Rocks, Gems and Minerals
in the Texas Hill Country

 

LlaniteMap2.jpg (28338 bytes)Rock Hunting - The Granite Highlands of Llano and Burnet Counties cover about three thousand square miles.  Located in Llano County, Enchanted Rock [ photo above] is the second largest grainte dome in the U.S.  About one square mile in area, the main dome is, like the tip of an iceburg, the exposed portion of the Enchanted Rock Batholith which is over one hundred square miles in area and is the hard core around which the land mass of Texas formed.  Over one billion years old, this is some of the oldest rock on earth. 

This area is also known as the Central Mineral Region of Texas. The abundance and diversity of minerals in this area are unequaled in the state. Rock hunters often search below the dam for rocks and minerals such as quartz, granite, gneiss, flint, schist, feldspar and limestone.

Abovet: Map indicating the Llanite deposits (dark areas inside dashed line).  Public access is available on the Right-of-way near Babyhead Mountain opn Hwy 16. (Map by Ira Kennedy)

FROM PANNING FOR TEXAS GOLD
by Ira Kennedy
...In the Central Mineral Region, legends and rumors of lost mines have been circulating since the Spanish discovered silver on Riley Mountain near Llano back in 1756. Eventually the rumors brought with them a tide of prospectors who braved the elements and the Indians to find the fabled riches of gold and silver.

In 1838 the New York Mirror published an account of a prospecting trip on the San Saba River that included mention of an "Enchanted" or "Holy Mountain" near the headwaters of Sandy Creek. That same year, Comanche Chief Buffalo Hump camped at Enchanted Rock with the White captive Ms. Webster and her two children. After her escape two years later, she told of gold and silver mines, and brilliant stones the Indians possessed that looked like diamonds. The 'diamonds' were actually quartz crystals which were found in the area and were, for the Indians, sacred objects. Mrs. Webster's stories simply confirmed what the Texans already believed: there was gold and silver in the Texas hills.

> _Dataset extract_
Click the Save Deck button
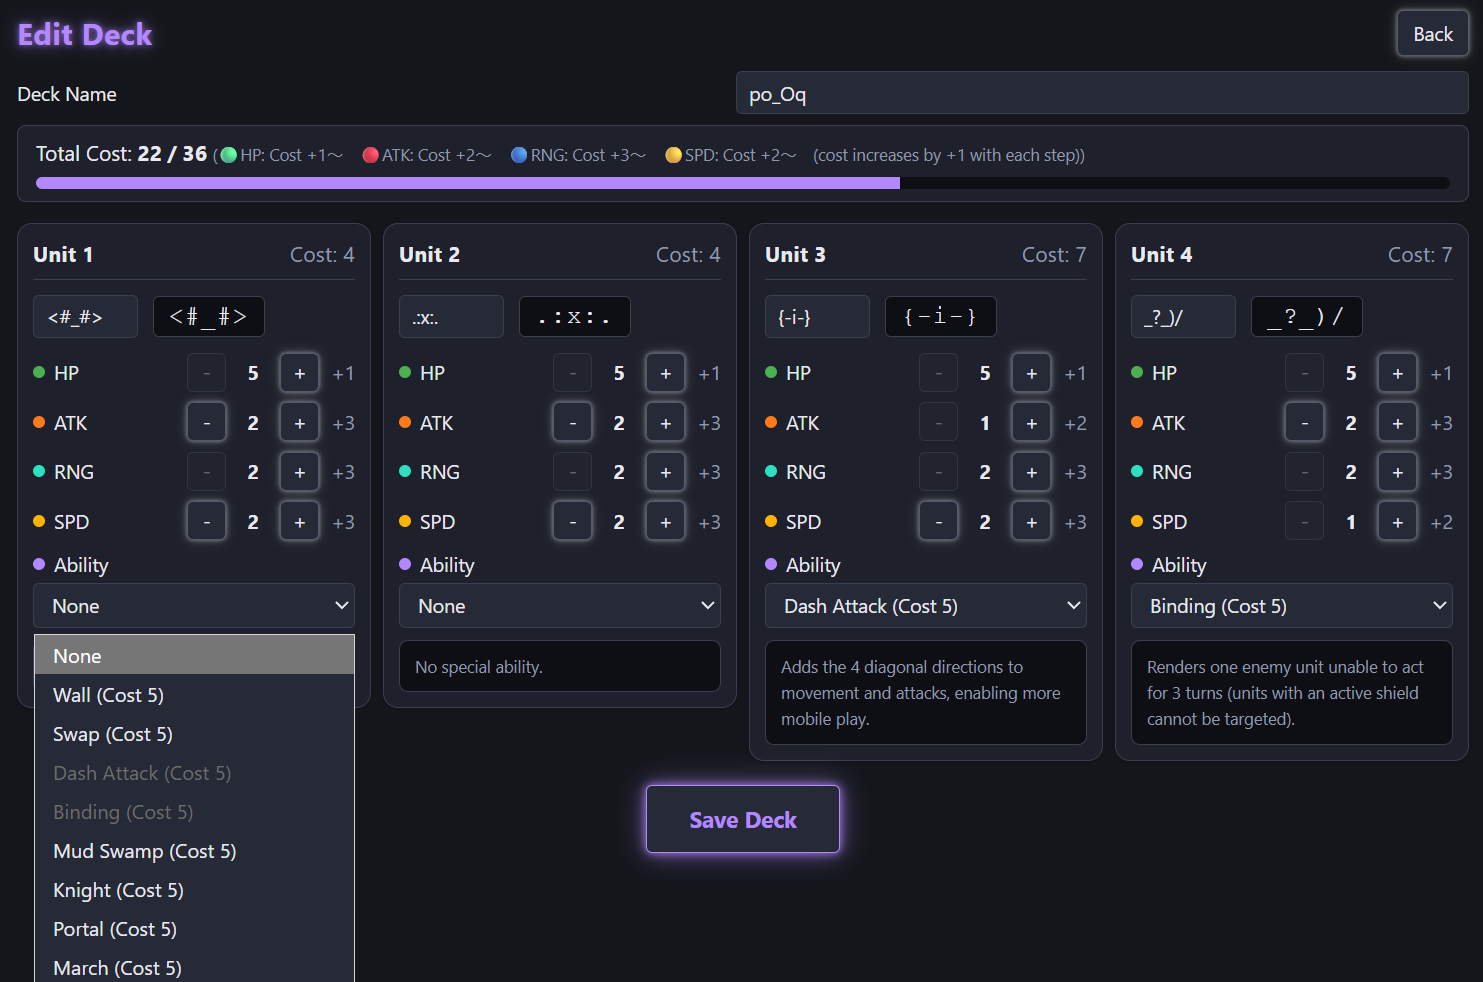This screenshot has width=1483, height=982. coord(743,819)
---
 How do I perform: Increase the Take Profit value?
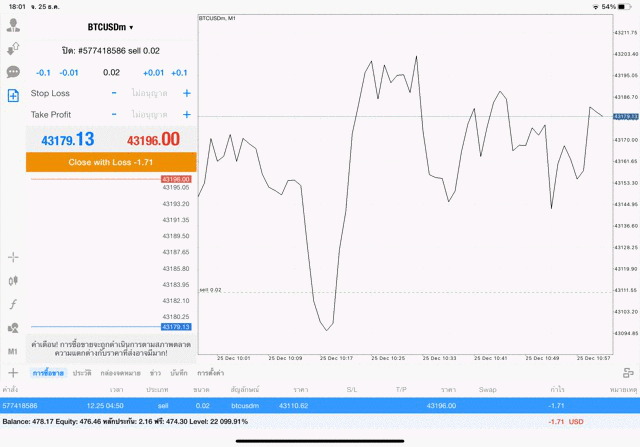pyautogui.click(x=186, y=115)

> _To be done_
**A)** In the Texas Hill Country text, write out the passage from "In 1838 the" to "the Texas hills.", switching "New York Mirror" to "New York Herald".
**B)** Shorten the paragraph of the Texas Hill Country text that begins "This area is also known" and keep its main facts.

> _Solutions to the tasks_
**A)**
In 1838 the New York Herald published an account of a prospecting trip on the San Saba River that included mention of an "Enchanted" or "Holy Mountain" near the headwaters of Sandy Creek. That same year, Comanche Chief Buffalo Hump camped at Enchanted Rock with the White captive Ms. Webster and her two children. After her escape two years later, she told of gold and silver mines, and brilliant stones the Indians possessed that looked like diamonds. The 'diamonds' were actually quartz crystals which were found in the area and were, for the Indians, sacred objects. Mrs. Webster's stories simply confirmed what the Texans already believed: there was gold and silver in the Texas hills.

**B)** The area, also called the Central Mineral Region of Texas, has more plentiful and varied minerals than anywhere else in the state. Below the dam, rock hunters look for quartz, granite, gneiss, flint, schist, feldspar and limestone.